▶ DO THIS
Convert all of the records below into a JSON list of strings, with one string for each line and blank lines left out.

▶ RECORDS FOR THIS EXERCISE
▼▼▼

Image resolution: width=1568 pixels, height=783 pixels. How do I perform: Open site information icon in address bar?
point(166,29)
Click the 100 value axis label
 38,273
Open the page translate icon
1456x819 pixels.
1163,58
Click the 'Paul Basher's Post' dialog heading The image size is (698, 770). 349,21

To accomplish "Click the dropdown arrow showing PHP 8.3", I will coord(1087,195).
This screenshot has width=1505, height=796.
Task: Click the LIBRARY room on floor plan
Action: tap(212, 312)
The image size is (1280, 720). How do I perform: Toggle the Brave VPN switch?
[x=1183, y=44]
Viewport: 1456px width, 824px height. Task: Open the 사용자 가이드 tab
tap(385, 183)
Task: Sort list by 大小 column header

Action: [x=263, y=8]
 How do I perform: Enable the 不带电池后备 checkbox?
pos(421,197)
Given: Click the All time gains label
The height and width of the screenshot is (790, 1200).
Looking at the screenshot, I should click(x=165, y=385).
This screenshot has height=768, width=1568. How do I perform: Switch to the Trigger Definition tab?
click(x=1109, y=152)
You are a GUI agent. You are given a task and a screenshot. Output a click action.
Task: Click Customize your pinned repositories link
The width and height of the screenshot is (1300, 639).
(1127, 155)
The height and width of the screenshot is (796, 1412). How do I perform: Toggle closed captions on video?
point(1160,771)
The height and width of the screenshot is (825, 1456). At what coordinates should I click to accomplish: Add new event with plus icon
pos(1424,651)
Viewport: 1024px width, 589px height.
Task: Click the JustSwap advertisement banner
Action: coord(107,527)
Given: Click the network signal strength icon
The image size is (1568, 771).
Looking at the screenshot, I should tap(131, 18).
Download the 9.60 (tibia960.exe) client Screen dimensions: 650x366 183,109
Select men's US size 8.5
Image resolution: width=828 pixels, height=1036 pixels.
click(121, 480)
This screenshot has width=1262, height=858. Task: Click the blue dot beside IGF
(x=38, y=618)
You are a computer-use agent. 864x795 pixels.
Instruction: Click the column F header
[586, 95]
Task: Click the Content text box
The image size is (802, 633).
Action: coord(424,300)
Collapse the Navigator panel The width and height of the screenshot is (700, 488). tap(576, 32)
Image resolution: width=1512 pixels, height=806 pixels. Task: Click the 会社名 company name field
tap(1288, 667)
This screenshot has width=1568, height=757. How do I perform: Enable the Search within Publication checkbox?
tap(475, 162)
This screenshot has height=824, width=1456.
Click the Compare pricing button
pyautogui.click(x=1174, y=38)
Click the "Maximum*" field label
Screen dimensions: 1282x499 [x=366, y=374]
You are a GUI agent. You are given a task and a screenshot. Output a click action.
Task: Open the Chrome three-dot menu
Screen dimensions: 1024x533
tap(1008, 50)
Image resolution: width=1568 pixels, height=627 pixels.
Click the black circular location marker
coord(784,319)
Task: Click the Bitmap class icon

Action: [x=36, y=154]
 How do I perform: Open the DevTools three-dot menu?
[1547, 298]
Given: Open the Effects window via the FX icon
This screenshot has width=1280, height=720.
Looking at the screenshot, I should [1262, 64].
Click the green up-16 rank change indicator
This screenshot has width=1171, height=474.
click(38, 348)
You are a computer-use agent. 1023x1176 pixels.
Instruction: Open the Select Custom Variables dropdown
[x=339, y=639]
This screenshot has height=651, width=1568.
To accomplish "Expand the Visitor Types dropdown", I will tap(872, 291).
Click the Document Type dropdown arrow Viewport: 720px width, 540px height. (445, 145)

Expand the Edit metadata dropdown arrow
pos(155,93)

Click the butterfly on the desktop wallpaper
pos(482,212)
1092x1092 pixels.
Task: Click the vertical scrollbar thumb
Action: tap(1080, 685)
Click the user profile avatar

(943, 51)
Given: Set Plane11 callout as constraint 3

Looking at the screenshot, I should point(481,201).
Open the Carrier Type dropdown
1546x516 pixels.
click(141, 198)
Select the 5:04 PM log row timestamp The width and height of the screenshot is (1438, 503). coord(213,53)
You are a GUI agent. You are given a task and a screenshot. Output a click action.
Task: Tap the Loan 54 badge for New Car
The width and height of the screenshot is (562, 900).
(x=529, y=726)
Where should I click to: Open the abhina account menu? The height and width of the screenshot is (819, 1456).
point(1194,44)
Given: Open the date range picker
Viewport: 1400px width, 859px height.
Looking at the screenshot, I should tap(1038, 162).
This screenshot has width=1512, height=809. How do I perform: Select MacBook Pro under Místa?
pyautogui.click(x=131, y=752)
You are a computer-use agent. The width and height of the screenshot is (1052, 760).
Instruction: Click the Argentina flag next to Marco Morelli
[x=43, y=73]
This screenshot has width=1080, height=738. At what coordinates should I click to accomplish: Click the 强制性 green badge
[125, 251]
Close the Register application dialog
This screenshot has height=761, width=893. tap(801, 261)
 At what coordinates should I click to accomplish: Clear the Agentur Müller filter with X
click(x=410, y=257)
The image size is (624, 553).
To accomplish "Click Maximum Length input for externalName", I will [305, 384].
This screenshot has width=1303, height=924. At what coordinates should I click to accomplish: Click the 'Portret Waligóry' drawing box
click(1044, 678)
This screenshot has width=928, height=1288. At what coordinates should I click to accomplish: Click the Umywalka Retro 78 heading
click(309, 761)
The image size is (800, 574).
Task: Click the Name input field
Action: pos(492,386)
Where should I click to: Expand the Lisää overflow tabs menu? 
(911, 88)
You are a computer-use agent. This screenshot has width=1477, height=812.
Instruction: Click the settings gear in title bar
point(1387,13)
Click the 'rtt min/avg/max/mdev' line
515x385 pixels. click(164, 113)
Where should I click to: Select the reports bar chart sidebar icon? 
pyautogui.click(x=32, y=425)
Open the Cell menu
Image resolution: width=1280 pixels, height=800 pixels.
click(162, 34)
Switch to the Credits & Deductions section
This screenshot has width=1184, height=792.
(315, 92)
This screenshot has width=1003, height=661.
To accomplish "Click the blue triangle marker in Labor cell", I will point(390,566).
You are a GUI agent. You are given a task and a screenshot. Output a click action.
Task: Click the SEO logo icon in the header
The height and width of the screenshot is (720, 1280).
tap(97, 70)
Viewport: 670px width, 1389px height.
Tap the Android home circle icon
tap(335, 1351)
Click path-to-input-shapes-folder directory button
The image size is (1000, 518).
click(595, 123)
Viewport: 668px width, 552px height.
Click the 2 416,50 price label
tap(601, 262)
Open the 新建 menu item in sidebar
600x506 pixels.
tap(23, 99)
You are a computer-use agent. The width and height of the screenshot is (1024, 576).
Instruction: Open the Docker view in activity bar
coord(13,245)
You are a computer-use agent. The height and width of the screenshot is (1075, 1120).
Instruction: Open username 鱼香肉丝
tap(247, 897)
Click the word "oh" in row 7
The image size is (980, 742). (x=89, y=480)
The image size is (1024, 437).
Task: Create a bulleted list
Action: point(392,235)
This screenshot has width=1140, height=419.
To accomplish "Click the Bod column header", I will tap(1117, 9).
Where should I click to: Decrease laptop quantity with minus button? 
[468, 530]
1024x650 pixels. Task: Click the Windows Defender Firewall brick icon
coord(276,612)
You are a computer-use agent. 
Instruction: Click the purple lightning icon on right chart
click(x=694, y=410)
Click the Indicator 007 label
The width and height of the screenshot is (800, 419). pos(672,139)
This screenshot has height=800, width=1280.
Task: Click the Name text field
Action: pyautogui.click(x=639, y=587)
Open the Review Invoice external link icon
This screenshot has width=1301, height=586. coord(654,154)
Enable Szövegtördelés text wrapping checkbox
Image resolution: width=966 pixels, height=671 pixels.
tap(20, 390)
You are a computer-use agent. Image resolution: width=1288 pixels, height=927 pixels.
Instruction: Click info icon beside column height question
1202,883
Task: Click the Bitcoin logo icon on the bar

▲▲▲

▶ THE OUTPUT
[
  "Image resolution: width=1568 pixels, height=783 pixels. How do I perform: Open site information icon in address bar?",
  "point(166,29)",
  "Click the 100 value axis label",
  " 38,273",
  "Open the page translate icon",
  "1456x819 pixels.",
  "1163,58",
  "Click the 'Paul Basher's Post' dialog heading The image size is (698, 770). 349,21",
  "To accomplish \"Click the dropdown arrow showing PHP 8.3\", I will coord(1087,195).",
  "This screenshot has width=1505, height=796.",
  "Task: Click the LIBRARY room on floor plan",
  "Action: tap(212, 312)",
  "The image size is (1280, 720). How do I perform: Toggle the Brave VPN switch?",
  "[x=1183, y=44]",
  "Viewport: 1456px width, 824px height. Task: Open the 사용자 가이드 tab",
  "tap(385, 183)",
  "Task: Sort list by 大小 column header",
  "Action: [x=263, y=8]",
  " How do I perform: Enable the 不带电池后备 checkbox?",
  "pos(421,197)",
  "Given: Click the All time gains label",
  "The height and width of the screenshot is (790, 1200).",
  "Looking at the screenshot, I should click(x=165, y=385).",
  "This screenshot has height=768, width=1568. How do I perform: Switch to the Trigger Definition tab?",
  "click(x=1109, y=152)",
  "You are a GUI agent. You are given a task and a screenshot. Output a click action.",
  "Task: Click Customize your pinned repositories link",
  "The width and height of the screenshot is (1300, 639).",
  "(1127, 155)",
  "The height and width of the screenshot is (796, 1412). How do I perform: Toggle closed captions on video?",
  "point(1160,771)",
  "The height and width of the screenshot is (825, 1456). At what coordinates should I click to accomplish: Add new event with plus icon",
  "pos(1424,651)",
  "Viewport: 1024px width, 589px height.",
  "Task: Click the JustSwap advertisement banner",
  "Action: coord(107,527)",
  "Given: Click the network signal strength icon",
  "The image size is (1568, 771).",
  "Looking at the screenshot, I should tap(131, 18).",
  "Download the 9.60 (tibia960.exe) client Screen dimensions: 650x366 183,109",
  "Select men's US size 8.5",
  "Image resolution: width=828 pixels, height=1036 pixels.",
  "click(121, 480)",
  "This screenshot has width=1262, height=858. Task: Click the blue dot beside IGF",
  "(x=38, y=618)",
  "You are a computer-use agent. 864x795 pixels.",
  "Instruction: Click the column F header",
  "[586, 95]",
  "Task: Click the Content text box",
  "The image size is (802, 633).",
  "Action: coord(424,300)",
  "Collapse the Navigator panel The width and height of the screenshot is (700, 488). tap(576, 32)",
  "Image resolution: width=1512 pixels, height=806 pixels. Task: Click the 会社名 company name field",
  "tap(1288, 667)",
  "This screenshot has width=1568, height=757. How do I perform: Enable the Search within Publication checkbox?",
  "tap(475, 162)",
  "This screenshot has height=824, width=1456.",
  "Click the Compare pricing button",
  "pyautogui.click(x=1174, y=38)",
  "Click the \"Maximum*\" field label",
  "Screen dimensions: 1282x499 [x=366, y=374]",
  "You are a GUI agent. You are given a task and a screenshot. Output a click action.",
  "Task: Open the Chrome three-dot menu",
  "Screen dimensions: 1024x533",
  "tap(1008, 50)",
  "Image resolution: width=1568 pixels, height=627 pixels.",
  "Click the black circular location marker",
  "coord(784,319)",
  "Task: Click the Bitmap class icon",
  "Action: [x=36, y=154]",
  " How do I perform: Open the DevTools three-dot menu?",
  "[1547, 298]",
  "Given: Open the Effects window via the FX icon",
  "This screenshot has width=1280, height=720.",
  "Looking at the screenshot, I should [1262, 64].",
  "Click the green up-16 rank change indicator",
  "This screenshot has width=1171, height=474.",
  "click(38, 348)",
  "You are a computer-use agent. 1023x1176 pixels.",
  "Instruction: Open the Select Custom Variables dropdown",
  "[x=339, y=639]",
  "This screenshot has height=651, width=1568.",
  "To accomplish \"Expand the Visitor Types dropdown\", I will tap(872, 291).",
  "Click the Document Type dropdown arrow Viewport: 720px width, 540px height. (445, 145)",
  "Expand the Edit metadata dropdown arrow",
  "pos(155,93)",
  "Click the butterfly on the desktop wallpaper",
  "pos(482,212)",
  "1092x1092 pixels.",
  "Task: Click the vertical scrollbar thumb",
  "Action: tap(1080, 685)",
  "Click the user profile avatar",
  "(943, 51)",
  "Given: Set Plane11 callout as constraint 3",
  "Looking at the screenshot, I should point(481,201).",
  "Open the Carrier Type dropdown",
  "1546x516 pixels.",
  "click(141, 198)",
  "Select the 5:04 PM log row timestamp The width and height of the screenshot is (1438, 503). coord(213,53)",
  "You are a GUI agent. You are given a task and a screenshot. Output a click action.",
  "Task: Tap the Loan 54 badge for New Car",
  "The width and height of the screenshot is (562, 900).",
  "(x=529, y=726)",
  "Where should I click to: Open the abhina account menu? The height and width of the screenshot is (819, 1456).",
  "point(1194,44)",
  "Given: Open the date range picker",
  "Viewport: 1400px width, 859px height.",
  "Looking at the screenshot, I should tap(1038, 162).",
  "This screenshot has width=1512, height=809. How do I perform: Select MacBook Pro under Místa?",
  "pyautogui.click(x=131, y=752)",
  "You are a computer-use agent. The width and height of the screenshot is (1052, 760).",
  "Instruction: Click the Argentina flag next to Marco Morelli",
  "[x=43, y=73]",
  "This screenshot has width=1080, height=738. At what coordinates should I click to accomplish: Click the 强制性 green badge",
  "[125, 251]",
  "Close the Register application dialog",
  "This screenshot has height=761, width=893. tap(801, 261)",
  " At what coordinates should I click to accomplish: Clear the Agentur Müller filter with X",
  "click(x=410, y=257)",
  "The image size is (624, 553).",
  "To accomplish \"Click Maximum Length input for externalName\", I will [305, 384].",
  "This screenshot has width=1303, height=924. At what coordinates should I click to accomplish: Click the 'Portret Waligóry' drawing box",
  "click(1044, 678)",
  "This screenshot has width=928, height=1288. At what coordinates should I click to accomplish: Click the Umywalka Retro 78 heading",
  "click(309, 761)",
  "The image size is (800, 574).",
  "Task: Click the Name input field",
  "Action: pos(492,386)",
  "Where should I click to: Expand the Lisää overflow tabs menu? ",
  "(911, 88)",
  "You are a computer-use agent. This screenshot has width=1477, height=812.",
  "Instruction: Click the settings gear in title bar",
  "point(1387,13)",
  "Click the 'rtt min/avg/max/mdev' line",
  "515x385 pixels. click(164, 113)",
  "Where should I click to: Select the reports bar chart sidebar icon? ",
  "pyautogui.click(x=32, y=425)",
  "Open the Cell menu",
  "Image resolution: width=1280 pixels, height=800 pixels.",
  "click(162, 34)",
  "Switch to the Credits & Deductions section",
  "This screenshot has width=1184, height=792.",
  "(315, 92)",
  "This screenshot has width=1003, height=661.",
  "To accomplish \"Click the blue triangle marker in Labor cell\", I will point(390,566).",
  "You are a GUI agent. You are given a task and a screenshot. Output a click action.",
  "Task: Click the SEO logo icon in the header",
  "The height and width of the screenshot is (720, 1280).",
  "tap(97, 70)",
  "Viewport: 670px width, 1389px height.",
  "Tap the Android home circle icon",
  "tap(335, 1351)",
  "Click path-to-input-shapes-folder directory button",
  "The image size is (1000, 518).",
  "click(595, 123)",
  "Viewport: 668px width, 552px height.",
  "Click the 2 416,50 price label",
  "tap(601, 262)",
  "Open the 新建 menu item in sidebar",
  "600x506 pixels.",
  "tap(23, 99)",
  "You are a computer-use agent. The width and height of the screenshot is (1024, 576).",
  "Instruction: Open the Docker view in activity bar",
  "coord(13,245)",
  "You are a computer-use agent. The height and width of the screenshot is (1075, 1120).",
  "Instruction: Open username 鱼香肉丝",
  "tap(247, 897)",
  "Click the word \"oh\" in row 7",
  "The image size is (980, 742). (x=89, y=480)",
  "The image size is (1024, 437).",
  "Task: Create a bulleted list",
  "Action: point(392,235)",
  "This screenshot has width=1140, height=419.",
  "To accomplish \"Click the Bod column header\", I will tap(1117, 9).",
  "Where should I click to: Decrease laptop quantity with minus button? ",
  "[468, 530]",
  "1024x650 pixels. Task: Click the Windows Defender Firewall brick icon",
  "coord(276,612)",
  "You are a computer-use agent. ",
  "Instruction: Click the purple lightning icon on right chart",
  "click(x=694, y=410)",
  "Click the Indicator 007 label",
  "The width and height of the screenshot is (800, 419). pos(672,139)",
  "This screenshot has height=800, width=1280.",
  "Task: Click the Name text field",
  "Action: pyautogui.click(x=639, y=587)",
  "Open the Review Invoice external link icon",
  "This screenshot has width=1301, height=586. coord(654,154)",
  "Enable Szövegtördelés text wrapping checkbox",
  "Image resolution: width=966 pixels, height=671 pixels.",
  "tap(20, 390)",
  "You are a computer-use agent. Image resolution: width=1288 pixels, height=927 pixels.",
  "Instruction: Click info icon beside column height question",
  "1202,883",
  "Task: Click the Bitcoin logo icon on the bar"
]